**Source document:**
+ + + + +

- Born: April 27, 1782 Wilkes County, Georgia
- Died: 1856 (Aged 73/74) Marietta, Georgia
- Buried: Marietta, Georgia
- Allegiance: United States of America
- Branch: Georgia militia
- Service years: 1812-1845
- Rank: Major General
- Conflicts: War of 1812
- Other work: Lawyer, University of Georgia trustee, State Representative, State Senator

= Jeptha Vining Harris (Georgia general) =

American politician

Jeptha Vining Harris (April 27, 1782 – 1856) was a brigadier general in the Georgia militia during the War of 1812. He was a lawyer and wealthy plantation owner, who served in the Georgia General Assembly as both a representative and senator. Harris was also a trustee of the University of Georgia from 1832 to 1856. He was the father of Jeptha Vining Harris (Mississippi general), a Mississippi (Confederate) brigadier general during the American Civil War (Civil War). He was the grandfather of Dr. Jeptha Vining Harris, who served as a doctor with the Confederate States Army and was a doctor, customs collector and school superintendent in Key West, Florida after the Civil War.

==Biography==

===Early years===
Jeptha Vining Harris was born on 27 April 1782 in Wilkes County, Georgia. He was the eleventh and youngest child of Walton Harris and his wife Rebecca (Lanier) Harris. Harris graduated with first honors in the first class of the University of Georgia, in 1804. On October 11, 1804, Harris married Sarah Hunt (15 June 1789 – 1871), daughter of Richardson Hunt (1762-1813), of Elbert County, Georgia. Jeptha and Sarah Harris had twelve children, six sons and six daughters, all of whom survived to adulthood, married and had a family. All six of Harris' sons graduated from the University of Georgia.

===Law career===
Jeptha V. Harris lived in Clarke, Elbert, and Morgan Counties. The Harris family also lived for a time in Oglethorpe County, Georgia. They moved to Athens, Georgia where Harris practiced law for many years. Of his law practice in the Northern Judicial Circuit, it is said that he became "a distinguished lawyer of the Georgia bar."

+ + + + +

**Written exercise a:** Rewrite the part of the Jeptha Vining Harris biography that opens with the words containing "American politician" and closes with "the Civil War.", replacing "plantation owner" with "landowner".
The biography above and the records below are unrelated pieces of material.

+ + + + +

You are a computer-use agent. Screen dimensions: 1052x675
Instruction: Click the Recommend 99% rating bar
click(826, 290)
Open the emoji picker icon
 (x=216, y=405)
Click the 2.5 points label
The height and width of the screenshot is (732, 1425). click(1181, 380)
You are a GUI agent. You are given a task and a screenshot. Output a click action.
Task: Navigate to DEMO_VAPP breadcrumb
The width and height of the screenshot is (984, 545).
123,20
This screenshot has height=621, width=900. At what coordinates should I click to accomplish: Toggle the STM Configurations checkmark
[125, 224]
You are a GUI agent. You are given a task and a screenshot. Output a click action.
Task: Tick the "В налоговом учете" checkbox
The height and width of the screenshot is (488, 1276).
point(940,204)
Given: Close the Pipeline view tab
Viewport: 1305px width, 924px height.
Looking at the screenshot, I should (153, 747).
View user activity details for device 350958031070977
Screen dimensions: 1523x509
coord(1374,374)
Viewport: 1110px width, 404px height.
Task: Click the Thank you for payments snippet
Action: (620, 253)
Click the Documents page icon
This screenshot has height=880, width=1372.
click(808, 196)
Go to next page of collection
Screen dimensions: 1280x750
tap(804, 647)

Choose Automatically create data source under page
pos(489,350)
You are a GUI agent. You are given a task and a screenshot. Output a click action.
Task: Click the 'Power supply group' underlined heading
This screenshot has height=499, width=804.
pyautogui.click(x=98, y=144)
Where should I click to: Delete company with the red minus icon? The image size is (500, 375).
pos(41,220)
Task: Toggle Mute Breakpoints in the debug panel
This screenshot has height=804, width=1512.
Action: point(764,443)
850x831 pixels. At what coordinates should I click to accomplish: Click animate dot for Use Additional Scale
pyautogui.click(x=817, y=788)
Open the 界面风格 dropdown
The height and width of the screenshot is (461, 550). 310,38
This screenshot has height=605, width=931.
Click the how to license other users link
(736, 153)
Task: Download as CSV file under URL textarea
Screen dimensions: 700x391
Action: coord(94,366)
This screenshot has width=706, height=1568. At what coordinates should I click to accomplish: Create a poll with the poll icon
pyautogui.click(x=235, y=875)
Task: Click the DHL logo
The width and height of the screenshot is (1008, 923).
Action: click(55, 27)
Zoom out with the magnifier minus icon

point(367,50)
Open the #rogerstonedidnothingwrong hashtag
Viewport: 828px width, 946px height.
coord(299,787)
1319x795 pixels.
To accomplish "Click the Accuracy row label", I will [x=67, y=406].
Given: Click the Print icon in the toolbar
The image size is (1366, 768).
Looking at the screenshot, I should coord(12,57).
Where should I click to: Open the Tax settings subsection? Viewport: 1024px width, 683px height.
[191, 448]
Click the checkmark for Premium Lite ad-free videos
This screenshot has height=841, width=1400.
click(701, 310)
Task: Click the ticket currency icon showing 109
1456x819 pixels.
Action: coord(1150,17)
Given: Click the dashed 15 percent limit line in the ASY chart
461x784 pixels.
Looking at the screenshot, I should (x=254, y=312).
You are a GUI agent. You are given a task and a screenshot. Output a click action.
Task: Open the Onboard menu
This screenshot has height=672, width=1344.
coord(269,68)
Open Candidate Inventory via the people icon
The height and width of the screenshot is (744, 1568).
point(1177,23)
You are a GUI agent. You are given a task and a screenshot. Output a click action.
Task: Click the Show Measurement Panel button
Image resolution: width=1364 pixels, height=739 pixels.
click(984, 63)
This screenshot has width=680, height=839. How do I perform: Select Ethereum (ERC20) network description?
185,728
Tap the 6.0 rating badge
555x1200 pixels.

+ + + + +

**Written exercise b:** Transcribe the records word for word, from their first line through the line containing "pos(489,350)".

**Correct output a:**
American politician

Jeptha Vining Harris (April 27, 1782 – 1856) was a brigadier general in the Georgia militia during the War of 1812. He was a lawyer and wealthy landowner, who served in the Georgia General Assembly as both a representative and senator. Harris was also a trustee of the University of Georgia from 1832 to 1856. He was the father of Jeptha Vining Harris (Mississippi general), a Mississippi (Confederate) brigadier general during the American Civil War (Civil War). He was the grandfather of Dr. Jeptha Vining Harris, who served as a doctor with the Confederate States Army and was a doctor, customs collector and school superintendent in Key West, Florida after the Civil War.

**Correct output b:**
You are a computer-use agent. Screen dimensions: 1052x675
Instruction: Click the Recommend 99% rating bar
click(826, 290)
Open the emoji picker icon
 (x=216, y=405)
Click the 2.5 points label
The height and width of the screenshot is (732, 1425). click(1181, 380)
You are a GUI agent. You are given a task and a screenshot. Output a click action.
Task: Navigate to DEMO_VAPP breadcrumb
The width and height of the screenshot is (984, 545).
123,20
This screenshot has height=621, width=900. At what coordinates should I click to accomplish: Toggle the STM Configurations checkmark
[125, 224]
You are a GUI agent. You are given a task and a screenshot. Output a click action.
Task: Tick the "В налоговом учете" checkbox
The height and width of the screenshot is (488, 1276).
point(940,204)
Given: Close the Pipeline view tab
Viewport: 1305px width, 924px height.
Looking at the screenshot, I should (153, 747).
View user activity details for device 350958031070977
Screen dimensions: 1523x509
coord(1374,374)
Viewport: 1110px width, 404px height.
Task: Click the Thank you for payments snippet
Action: (620, 253)
Click the Documents page icon
This screenshot has height=880, width=1372.
click(808, 196)
Go to next page of collection
Screen dimensions: 1280x750
tap(804, 647)

Choose Automatically create data source under page
pos(489,350)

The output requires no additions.